== WORK TASK ==
The answer must be the number of lines in the listing below that contain "help", and nothing else.

== ENTRIES SUPPLIED ==

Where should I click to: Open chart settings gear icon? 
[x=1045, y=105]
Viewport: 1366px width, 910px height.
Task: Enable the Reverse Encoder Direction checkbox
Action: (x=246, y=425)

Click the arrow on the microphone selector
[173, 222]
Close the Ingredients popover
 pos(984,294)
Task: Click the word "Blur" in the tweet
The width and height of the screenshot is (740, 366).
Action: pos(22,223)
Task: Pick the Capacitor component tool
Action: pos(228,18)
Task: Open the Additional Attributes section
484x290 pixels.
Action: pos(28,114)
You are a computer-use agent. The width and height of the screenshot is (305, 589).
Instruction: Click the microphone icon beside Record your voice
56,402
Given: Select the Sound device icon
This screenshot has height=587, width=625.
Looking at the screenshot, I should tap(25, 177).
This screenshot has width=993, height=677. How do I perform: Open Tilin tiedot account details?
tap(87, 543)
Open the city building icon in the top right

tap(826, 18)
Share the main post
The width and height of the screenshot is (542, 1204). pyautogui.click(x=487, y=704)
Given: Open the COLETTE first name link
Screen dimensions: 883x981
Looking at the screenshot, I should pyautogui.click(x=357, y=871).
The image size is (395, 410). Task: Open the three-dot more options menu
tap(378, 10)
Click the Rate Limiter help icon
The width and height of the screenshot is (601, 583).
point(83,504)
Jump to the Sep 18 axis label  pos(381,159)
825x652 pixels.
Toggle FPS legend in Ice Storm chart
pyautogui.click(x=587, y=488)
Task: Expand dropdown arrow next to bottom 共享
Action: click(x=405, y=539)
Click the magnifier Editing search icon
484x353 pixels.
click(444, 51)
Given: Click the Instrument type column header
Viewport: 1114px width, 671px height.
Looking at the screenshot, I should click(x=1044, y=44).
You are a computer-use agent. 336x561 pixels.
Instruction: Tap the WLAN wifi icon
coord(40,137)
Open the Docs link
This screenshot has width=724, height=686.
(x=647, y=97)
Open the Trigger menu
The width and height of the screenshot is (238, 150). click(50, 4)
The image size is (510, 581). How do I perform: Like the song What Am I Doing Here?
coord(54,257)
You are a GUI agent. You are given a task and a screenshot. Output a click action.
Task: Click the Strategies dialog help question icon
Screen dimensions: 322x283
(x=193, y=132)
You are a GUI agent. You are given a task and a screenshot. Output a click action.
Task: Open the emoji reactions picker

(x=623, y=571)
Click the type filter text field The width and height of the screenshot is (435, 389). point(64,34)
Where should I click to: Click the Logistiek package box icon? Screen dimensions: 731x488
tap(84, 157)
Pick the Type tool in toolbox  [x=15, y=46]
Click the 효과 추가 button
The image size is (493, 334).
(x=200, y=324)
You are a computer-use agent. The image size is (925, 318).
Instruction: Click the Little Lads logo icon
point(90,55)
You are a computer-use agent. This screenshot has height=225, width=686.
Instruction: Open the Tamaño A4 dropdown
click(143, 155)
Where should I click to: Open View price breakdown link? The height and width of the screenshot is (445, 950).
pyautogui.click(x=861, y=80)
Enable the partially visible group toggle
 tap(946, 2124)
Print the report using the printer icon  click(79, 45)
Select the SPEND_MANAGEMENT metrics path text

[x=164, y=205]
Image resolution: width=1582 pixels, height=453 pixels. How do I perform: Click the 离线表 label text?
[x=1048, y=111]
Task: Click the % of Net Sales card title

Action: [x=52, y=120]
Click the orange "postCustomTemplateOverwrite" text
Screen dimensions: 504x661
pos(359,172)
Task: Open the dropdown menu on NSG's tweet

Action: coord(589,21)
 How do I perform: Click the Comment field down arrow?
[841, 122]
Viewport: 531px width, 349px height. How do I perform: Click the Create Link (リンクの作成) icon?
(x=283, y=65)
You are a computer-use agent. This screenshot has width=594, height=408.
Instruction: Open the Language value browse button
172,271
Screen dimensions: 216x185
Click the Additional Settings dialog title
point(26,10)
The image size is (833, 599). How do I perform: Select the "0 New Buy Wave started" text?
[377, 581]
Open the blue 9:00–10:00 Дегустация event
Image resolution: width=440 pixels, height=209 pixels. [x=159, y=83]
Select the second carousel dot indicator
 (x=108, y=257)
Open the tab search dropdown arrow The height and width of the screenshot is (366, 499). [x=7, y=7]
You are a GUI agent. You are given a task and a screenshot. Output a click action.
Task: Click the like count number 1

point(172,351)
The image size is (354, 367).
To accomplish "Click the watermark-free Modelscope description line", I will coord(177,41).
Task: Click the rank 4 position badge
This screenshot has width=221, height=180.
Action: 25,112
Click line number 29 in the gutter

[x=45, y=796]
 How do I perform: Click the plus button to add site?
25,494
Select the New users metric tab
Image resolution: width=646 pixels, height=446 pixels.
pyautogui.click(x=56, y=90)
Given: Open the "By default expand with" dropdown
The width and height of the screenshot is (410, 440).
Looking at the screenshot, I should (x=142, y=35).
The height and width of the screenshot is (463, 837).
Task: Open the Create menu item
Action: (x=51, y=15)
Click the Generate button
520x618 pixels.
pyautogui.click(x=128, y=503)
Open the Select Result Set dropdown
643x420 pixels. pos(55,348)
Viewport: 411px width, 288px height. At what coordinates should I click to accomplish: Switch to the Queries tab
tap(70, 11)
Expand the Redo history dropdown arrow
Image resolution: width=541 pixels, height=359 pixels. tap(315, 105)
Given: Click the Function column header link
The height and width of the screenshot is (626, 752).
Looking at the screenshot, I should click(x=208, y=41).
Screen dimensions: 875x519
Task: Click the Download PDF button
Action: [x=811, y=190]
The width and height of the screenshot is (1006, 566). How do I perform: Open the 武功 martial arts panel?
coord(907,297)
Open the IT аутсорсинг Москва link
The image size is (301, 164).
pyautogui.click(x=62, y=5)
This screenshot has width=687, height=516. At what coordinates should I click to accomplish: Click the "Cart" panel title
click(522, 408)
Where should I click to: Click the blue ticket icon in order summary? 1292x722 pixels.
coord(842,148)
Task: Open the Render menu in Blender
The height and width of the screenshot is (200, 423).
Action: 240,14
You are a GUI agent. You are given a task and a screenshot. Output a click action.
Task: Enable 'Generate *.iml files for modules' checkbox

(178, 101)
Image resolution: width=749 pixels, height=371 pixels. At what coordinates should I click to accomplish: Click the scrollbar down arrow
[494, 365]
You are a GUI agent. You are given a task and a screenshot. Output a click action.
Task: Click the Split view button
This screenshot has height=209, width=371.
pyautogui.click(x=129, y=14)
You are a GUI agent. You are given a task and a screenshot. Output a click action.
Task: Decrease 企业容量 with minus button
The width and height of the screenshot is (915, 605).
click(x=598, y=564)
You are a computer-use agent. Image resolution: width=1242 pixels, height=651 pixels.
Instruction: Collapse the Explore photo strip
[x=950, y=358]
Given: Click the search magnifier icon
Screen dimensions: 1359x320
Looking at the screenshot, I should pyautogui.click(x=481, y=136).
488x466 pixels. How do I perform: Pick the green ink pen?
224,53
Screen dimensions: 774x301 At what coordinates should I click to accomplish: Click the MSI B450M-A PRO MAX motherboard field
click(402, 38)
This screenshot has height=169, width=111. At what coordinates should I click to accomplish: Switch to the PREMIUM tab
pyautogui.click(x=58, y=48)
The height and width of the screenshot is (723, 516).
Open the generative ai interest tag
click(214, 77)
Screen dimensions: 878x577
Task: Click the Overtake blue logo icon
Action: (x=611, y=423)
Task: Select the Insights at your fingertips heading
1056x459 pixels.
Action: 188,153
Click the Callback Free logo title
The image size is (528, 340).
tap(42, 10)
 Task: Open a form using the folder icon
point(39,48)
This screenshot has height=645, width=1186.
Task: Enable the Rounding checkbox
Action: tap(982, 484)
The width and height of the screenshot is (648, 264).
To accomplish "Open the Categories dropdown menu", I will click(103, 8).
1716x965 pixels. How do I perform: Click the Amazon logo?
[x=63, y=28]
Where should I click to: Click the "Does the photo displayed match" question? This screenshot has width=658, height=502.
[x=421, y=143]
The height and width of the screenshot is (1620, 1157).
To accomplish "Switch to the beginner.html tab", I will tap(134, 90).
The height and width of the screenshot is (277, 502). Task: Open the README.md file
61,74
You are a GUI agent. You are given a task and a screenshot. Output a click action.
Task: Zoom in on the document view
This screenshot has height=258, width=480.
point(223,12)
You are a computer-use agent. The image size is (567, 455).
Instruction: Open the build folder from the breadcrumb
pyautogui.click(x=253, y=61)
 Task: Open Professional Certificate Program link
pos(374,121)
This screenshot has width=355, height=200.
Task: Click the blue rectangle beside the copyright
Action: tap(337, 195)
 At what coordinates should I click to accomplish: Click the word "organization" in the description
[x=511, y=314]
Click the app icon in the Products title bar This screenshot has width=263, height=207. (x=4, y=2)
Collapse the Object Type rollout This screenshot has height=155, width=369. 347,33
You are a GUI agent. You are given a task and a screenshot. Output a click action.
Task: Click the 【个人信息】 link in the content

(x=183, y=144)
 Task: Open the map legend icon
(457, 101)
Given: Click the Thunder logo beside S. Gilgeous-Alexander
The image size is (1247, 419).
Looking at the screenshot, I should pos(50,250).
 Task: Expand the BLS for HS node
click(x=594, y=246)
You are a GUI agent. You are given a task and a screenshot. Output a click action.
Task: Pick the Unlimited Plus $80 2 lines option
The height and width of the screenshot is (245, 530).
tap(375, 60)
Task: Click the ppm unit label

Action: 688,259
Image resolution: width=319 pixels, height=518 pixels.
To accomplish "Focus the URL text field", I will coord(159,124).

== RESULT FOR THIS TASK ==
2